Histoires printanières

Chère pousse de séquoia, je t’espère tourbillonnante (et légèrement dorée sur la tranche) en cette fin de saison.

Ce fut, de mon côté, un printemps riche en séances d’écriture et en lectures délicieuses. Cerise sur le gâteau, le mois dernier, j’ai profité de la réouverture des librairies pour faire une commande à la librairie indépendante de ma ville : je viens de récupérer mon butin – de longues heures de papier magique se profilent devant moi et j’en sautille de joie !

C’est l’occasion d’un petit bilan sur Heart Shaped Glasses Theory et je vais te parler de sept histoires qui m’ont marquée durant ce printemps.
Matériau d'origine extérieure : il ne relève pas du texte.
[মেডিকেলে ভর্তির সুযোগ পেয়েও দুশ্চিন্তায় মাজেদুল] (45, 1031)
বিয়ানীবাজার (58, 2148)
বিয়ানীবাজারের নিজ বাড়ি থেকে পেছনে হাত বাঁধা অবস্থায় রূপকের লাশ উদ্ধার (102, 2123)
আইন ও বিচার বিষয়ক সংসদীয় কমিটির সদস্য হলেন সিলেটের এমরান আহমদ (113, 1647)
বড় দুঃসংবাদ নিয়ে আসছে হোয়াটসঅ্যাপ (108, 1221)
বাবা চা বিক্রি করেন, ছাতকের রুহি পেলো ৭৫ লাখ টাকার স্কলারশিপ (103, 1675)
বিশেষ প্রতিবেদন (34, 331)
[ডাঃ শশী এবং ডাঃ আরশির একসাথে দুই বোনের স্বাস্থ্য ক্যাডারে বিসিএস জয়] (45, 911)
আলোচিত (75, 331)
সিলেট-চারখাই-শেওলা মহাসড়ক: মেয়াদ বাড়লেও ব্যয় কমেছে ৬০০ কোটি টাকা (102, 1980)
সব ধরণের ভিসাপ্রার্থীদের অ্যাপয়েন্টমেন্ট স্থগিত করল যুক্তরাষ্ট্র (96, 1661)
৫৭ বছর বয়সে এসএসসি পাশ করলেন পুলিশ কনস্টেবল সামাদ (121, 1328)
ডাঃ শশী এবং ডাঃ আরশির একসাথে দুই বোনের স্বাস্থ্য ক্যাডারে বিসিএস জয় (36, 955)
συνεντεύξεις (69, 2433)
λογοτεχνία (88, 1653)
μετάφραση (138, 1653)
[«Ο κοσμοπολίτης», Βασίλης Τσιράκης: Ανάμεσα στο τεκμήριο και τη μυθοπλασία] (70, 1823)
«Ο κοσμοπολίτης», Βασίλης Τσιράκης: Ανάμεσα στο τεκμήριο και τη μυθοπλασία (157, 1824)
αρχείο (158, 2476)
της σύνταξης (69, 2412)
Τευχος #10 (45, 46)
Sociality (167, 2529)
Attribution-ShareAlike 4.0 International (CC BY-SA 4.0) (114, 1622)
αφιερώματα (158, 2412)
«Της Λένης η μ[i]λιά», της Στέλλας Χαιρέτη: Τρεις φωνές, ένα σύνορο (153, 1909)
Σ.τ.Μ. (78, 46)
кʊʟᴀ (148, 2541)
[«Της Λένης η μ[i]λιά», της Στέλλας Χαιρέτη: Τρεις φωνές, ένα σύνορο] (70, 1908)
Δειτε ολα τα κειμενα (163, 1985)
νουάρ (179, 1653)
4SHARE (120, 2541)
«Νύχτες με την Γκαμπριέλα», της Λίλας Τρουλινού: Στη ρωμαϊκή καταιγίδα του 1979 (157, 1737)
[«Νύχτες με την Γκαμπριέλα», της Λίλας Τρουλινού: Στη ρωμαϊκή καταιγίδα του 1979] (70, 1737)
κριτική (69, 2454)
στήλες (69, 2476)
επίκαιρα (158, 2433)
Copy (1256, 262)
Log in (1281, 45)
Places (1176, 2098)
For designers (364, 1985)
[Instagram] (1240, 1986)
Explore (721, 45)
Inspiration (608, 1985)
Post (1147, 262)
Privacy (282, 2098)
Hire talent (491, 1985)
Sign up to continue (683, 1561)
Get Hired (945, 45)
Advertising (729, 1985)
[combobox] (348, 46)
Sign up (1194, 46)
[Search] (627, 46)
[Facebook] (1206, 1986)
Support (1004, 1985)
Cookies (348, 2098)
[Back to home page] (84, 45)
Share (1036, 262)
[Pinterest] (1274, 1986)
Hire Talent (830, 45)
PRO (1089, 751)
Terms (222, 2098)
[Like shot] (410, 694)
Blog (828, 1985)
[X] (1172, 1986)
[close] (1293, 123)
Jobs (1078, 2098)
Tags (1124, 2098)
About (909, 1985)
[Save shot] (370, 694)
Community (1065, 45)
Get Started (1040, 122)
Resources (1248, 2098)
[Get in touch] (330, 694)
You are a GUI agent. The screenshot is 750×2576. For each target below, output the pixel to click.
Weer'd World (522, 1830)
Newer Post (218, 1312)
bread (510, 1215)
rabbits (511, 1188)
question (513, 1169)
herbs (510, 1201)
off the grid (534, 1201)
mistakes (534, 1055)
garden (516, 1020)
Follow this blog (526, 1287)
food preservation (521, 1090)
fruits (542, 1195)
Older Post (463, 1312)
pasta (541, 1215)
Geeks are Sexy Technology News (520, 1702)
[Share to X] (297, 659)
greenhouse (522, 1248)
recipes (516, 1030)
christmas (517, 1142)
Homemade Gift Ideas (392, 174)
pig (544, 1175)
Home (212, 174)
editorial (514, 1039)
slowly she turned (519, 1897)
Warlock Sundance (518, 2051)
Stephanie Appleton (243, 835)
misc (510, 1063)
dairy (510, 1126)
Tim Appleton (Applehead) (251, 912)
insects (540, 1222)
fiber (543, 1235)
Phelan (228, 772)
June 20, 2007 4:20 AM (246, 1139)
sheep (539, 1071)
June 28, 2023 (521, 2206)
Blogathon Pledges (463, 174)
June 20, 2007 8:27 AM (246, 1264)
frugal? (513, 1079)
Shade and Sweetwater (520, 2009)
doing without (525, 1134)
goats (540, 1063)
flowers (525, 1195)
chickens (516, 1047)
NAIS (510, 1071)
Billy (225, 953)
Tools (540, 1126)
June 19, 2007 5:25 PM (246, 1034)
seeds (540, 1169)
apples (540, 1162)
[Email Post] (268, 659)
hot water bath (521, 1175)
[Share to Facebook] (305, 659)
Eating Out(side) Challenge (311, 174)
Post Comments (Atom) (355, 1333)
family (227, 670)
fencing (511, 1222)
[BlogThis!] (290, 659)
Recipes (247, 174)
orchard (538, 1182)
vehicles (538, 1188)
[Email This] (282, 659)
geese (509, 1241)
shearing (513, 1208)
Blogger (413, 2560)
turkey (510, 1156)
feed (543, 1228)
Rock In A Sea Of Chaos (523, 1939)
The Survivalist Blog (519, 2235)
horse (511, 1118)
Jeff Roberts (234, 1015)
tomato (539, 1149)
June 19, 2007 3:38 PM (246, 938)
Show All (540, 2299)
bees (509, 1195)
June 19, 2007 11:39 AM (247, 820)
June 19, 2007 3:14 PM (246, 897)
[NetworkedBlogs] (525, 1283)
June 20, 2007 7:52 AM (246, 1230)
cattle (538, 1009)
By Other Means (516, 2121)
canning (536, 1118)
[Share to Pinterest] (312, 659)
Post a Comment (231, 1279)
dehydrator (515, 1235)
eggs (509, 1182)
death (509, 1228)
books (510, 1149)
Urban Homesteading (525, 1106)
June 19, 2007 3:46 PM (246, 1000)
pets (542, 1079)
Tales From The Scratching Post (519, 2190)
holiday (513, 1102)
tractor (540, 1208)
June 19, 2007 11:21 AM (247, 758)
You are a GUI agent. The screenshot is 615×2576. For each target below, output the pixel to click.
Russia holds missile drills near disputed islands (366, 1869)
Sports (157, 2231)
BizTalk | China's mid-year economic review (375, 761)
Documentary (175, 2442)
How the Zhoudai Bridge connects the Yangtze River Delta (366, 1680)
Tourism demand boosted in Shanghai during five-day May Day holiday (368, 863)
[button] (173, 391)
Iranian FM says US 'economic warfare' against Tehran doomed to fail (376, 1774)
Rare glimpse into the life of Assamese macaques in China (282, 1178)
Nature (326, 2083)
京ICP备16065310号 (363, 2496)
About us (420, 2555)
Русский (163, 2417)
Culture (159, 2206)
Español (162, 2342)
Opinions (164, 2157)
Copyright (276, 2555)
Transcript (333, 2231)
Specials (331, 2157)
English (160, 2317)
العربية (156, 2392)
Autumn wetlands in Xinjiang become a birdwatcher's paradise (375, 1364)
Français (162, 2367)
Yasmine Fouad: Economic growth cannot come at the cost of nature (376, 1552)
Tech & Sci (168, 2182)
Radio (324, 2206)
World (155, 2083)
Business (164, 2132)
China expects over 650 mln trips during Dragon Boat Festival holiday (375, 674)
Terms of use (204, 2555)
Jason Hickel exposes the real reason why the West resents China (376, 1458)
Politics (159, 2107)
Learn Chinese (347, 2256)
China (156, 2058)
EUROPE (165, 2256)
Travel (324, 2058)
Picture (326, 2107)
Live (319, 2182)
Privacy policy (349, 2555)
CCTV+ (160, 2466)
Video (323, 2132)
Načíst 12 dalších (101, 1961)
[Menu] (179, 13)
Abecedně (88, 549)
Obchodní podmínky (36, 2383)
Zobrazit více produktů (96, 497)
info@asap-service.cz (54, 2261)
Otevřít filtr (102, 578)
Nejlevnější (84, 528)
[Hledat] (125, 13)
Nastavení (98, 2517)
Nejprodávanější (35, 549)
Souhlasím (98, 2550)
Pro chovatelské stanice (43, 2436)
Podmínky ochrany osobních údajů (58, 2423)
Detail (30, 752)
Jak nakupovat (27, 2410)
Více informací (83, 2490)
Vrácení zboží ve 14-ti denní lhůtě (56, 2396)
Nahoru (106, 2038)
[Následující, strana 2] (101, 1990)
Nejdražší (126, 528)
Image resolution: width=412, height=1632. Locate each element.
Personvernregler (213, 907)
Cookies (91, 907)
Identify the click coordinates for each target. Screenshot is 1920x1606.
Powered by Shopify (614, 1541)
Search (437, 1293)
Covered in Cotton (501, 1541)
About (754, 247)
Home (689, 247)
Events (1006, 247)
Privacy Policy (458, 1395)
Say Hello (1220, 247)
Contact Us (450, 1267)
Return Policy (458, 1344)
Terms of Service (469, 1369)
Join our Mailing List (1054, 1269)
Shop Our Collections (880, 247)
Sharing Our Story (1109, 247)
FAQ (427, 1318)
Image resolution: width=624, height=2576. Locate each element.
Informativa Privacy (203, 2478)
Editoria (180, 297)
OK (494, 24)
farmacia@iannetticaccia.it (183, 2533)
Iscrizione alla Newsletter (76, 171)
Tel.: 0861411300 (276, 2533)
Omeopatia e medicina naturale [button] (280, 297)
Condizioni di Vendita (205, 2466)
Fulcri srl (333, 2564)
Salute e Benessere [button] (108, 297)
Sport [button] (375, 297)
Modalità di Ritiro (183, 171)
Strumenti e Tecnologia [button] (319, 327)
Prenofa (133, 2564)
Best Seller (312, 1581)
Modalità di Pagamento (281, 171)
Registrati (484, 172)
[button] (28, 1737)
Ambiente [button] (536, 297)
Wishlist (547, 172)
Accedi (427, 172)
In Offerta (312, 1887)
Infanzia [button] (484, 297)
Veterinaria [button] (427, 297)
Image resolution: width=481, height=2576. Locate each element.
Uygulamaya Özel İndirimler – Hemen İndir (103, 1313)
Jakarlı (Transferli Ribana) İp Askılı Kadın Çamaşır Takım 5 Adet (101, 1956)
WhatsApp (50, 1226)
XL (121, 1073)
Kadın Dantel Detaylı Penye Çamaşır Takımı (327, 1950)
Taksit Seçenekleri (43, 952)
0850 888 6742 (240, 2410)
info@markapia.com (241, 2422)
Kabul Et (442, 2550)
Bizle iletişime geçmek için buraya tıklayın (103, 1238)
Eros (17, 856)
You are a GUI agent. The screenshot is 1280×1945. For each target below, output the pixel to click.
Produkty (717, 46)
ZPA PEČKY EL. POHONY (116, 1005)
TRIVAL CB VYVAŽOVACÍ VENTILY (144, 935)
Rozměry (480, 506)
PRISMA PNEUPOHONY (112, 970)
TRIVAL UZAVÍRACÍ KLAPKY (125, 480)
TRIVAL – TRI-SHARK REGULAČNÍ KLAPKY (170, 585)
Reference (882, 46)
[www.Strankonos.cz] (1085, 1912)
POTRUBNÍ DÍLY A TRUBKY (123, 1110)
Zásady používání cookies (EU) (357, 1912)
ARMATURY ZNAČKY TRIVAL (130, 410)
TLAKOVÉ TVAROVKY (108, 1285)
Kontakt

On commence avec un titre qu’on ne présente (presque) plus :

La Passe-Miroir de Christelle Dabos

Il s’agit d’une série de fantasy française en quatre tomes, dont le dernier opus est paru en fanfare à la fin de l’année 2019 chez Gallimard. J’ai lu ce tome 4, intitulé La Tempête des Echos, au début du printemps (j’ai attendu un peu quand même, parce qu’après, il n’y en a plus^^). La Passe-Miroir fait partie de ces séries qui détonnent par l’originalité de leur histoire autant que par celle de leur univers ; un univers pétri d’une richesse d’imaginaire foisonnante où s’agencent éléments créatifs, humoristiques, merveilleux et symboliques. L’écriture de l’autrice est à la fois prenante et légère comme une mousse montée en neige. On trouvera dans cette histoire : un monde fragmenté en Arches flottantes, des automates et des oranges, une Victoire, des pouvoirs en forme de griffes et des doigts sans gants, des esprits de famille, étranges créatures qui bercent le récit de leur présence mystérieuse, et une héroïne maladroite, brillante, émouvante qui nous embarque avec elle dans un enchainement de péripéties et de jeux de miroirs, à ne plus distinguer l’endroit de l’envers, la question de la réponse, ni le « je » du « moi » – une lecture pour les férus de contes et de fantasy à la sauce magicolewicarrolesque.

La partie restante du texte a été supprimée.